DUBLIN: Bank of Ireland’s share price closed up 2c to €7.40 yesterday as investors digested the first day of trading under a new organisational structure designed to comply with tougher European banking regulations. While the stock price looked starkly different to Friday’s close of 24.60 cent, the bank said its valuation remains unaltered.
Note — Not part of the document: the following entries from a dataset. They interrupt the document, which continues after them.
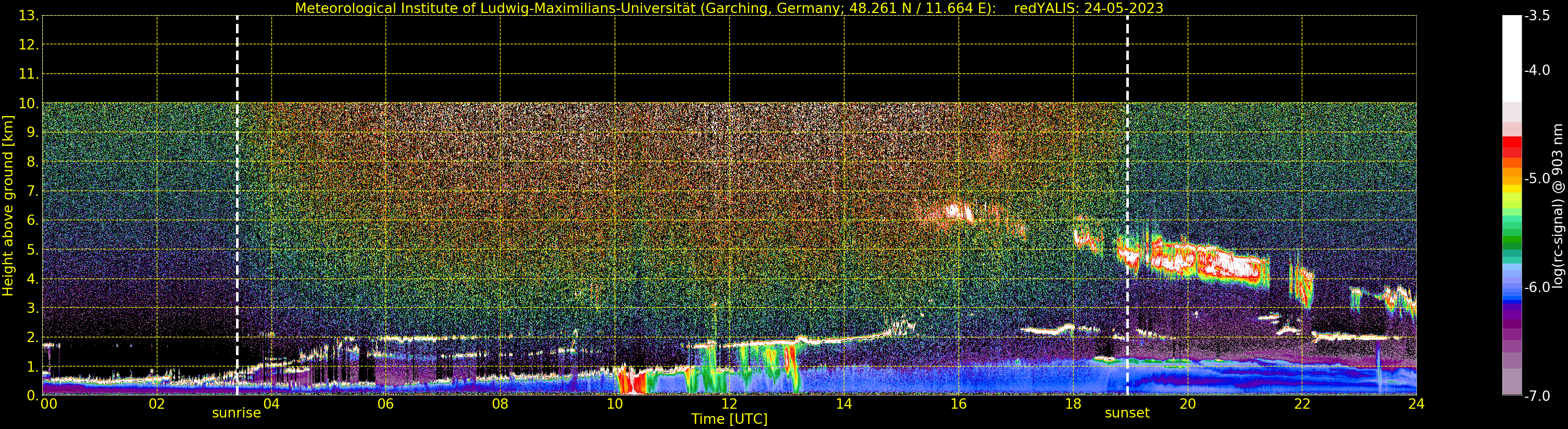
Task: Click the Height above ground axis label
Action: click(x=8, y=206)
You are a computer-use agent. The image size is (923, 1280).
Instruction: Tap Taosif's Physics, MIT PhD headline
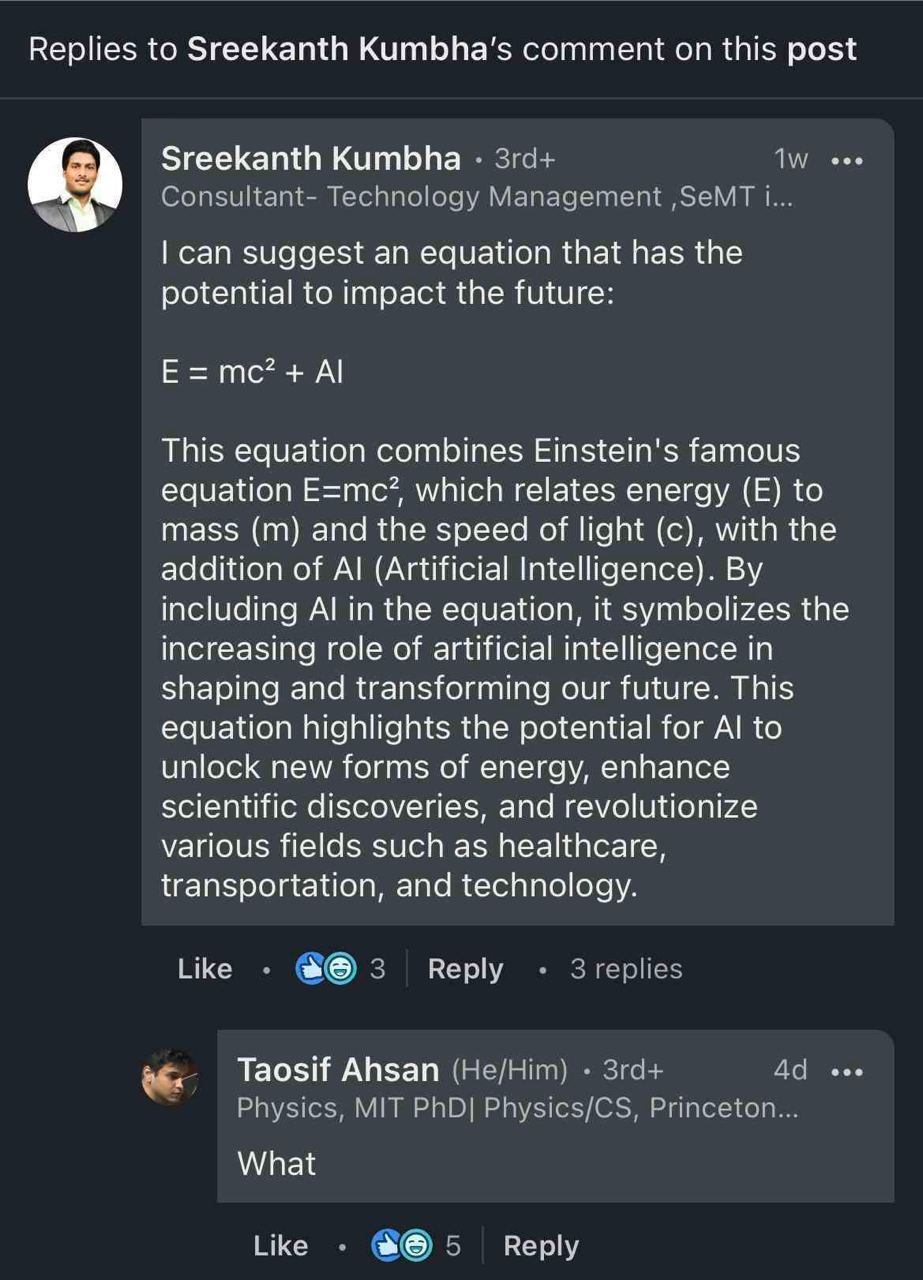(518, 1108)
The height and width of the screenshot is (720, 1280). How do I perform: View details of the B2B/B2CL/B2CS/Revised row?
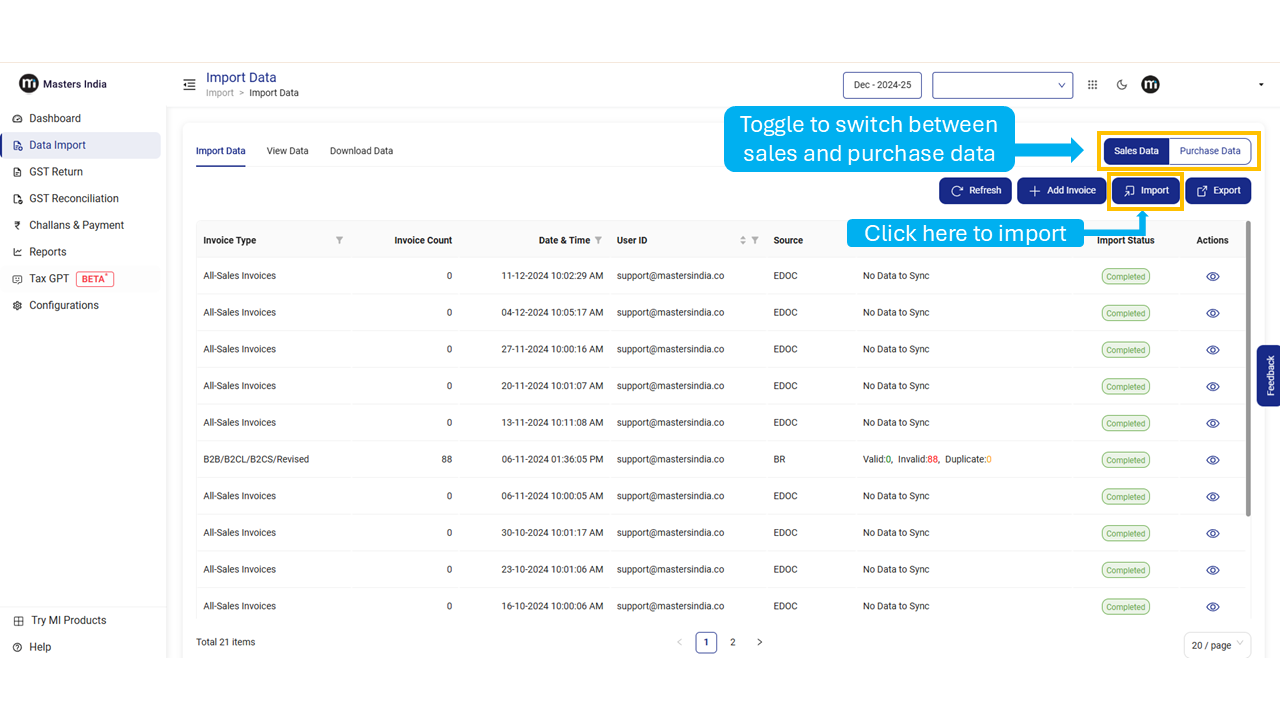coord(1212,460)
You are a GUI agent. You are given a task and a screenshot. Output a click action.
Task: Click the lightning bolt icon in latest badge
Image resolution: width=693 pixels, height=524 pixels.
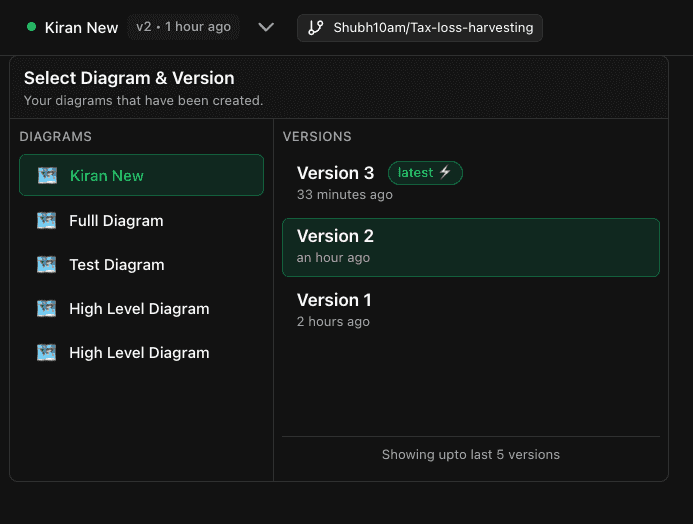[446, 173]
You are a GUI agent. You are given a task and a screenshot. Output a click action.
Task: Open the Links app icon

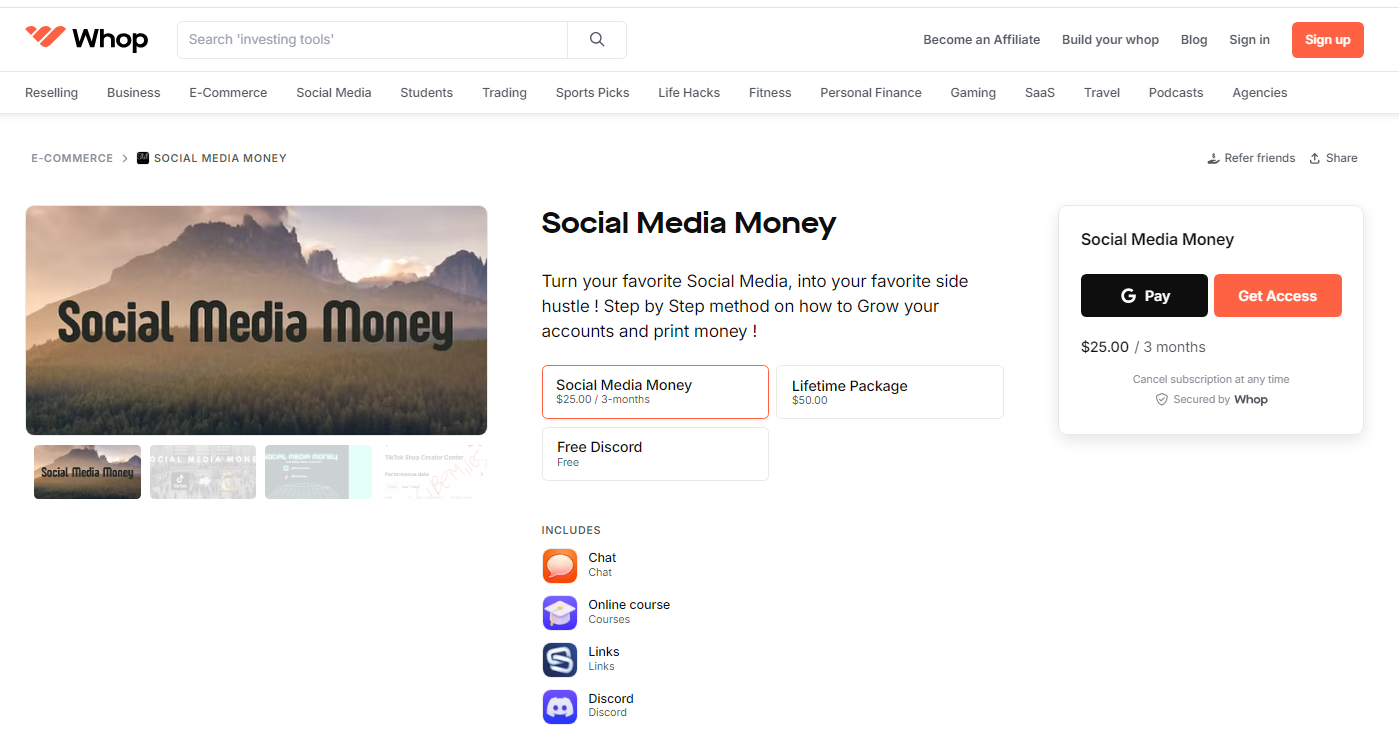(x=559, y=659)
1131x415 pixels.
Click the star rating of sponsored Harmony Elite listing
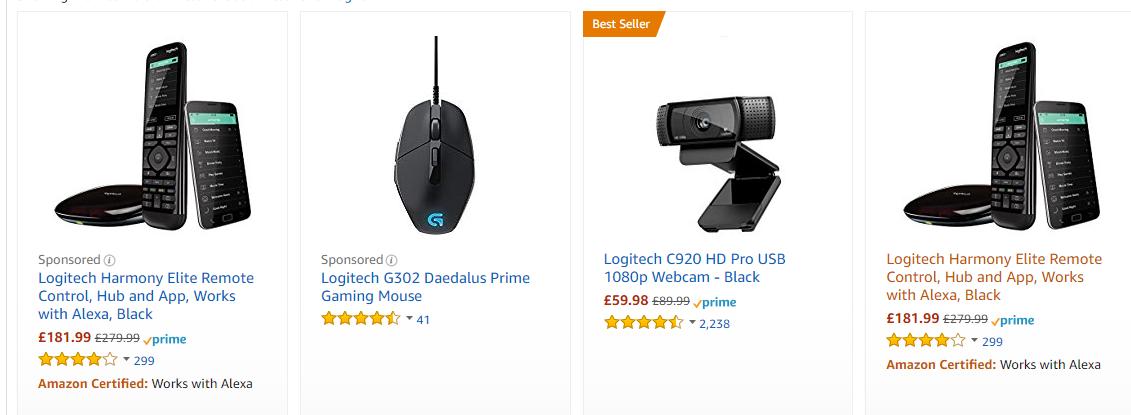click(x=77, y=360)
Phil O’Sullivan at Investec said the change effectively reduces the “number of shares on issue” and has “no impact on existing shareholders”. The reorganisation – which resulted in investors swapping every 30 old shares for one new share, known as a share consolidation – was part of a wider corporate overhaul spurred by regulatory changes.
Bank of Ireland’s creation of a new holding company – its ticker has also changed to BIRG – leaves AIB as the only major Irish bank yet to implement incoming industry measures aimed at shielding savers from a future banking collapse. As the Irish Independent reported in the run-up to AIB’s recent IPO, the bank will tap bond markets for up to €5bn over the next few years to comply with new legislation.
Like Bank of Ireland, it will also have to form a holding company, and call an emergency general meeting before the end of the year – a process that will entail another prospectus along with a raft of advisory fees. Bank of Ireland paid its advisers €10.5m. Yet despite its lower burden of non-performing loans, the bank’s valuation suffered in the weeks preceding AIB’s partial privatisation. That has eased now, however, with the bank up 8.7pc since the IPO on June 23rd, outstripping the European bank index which has gained close to 6pc in the same period. Part of the uplift stems from an unwinding of the hedge fund trades that resulted in opportunists shorting Bank of Ireland as a hedge on their investment in AIB. But the key weights on Bank of Ireland remain its IT investment and exposure to the UK.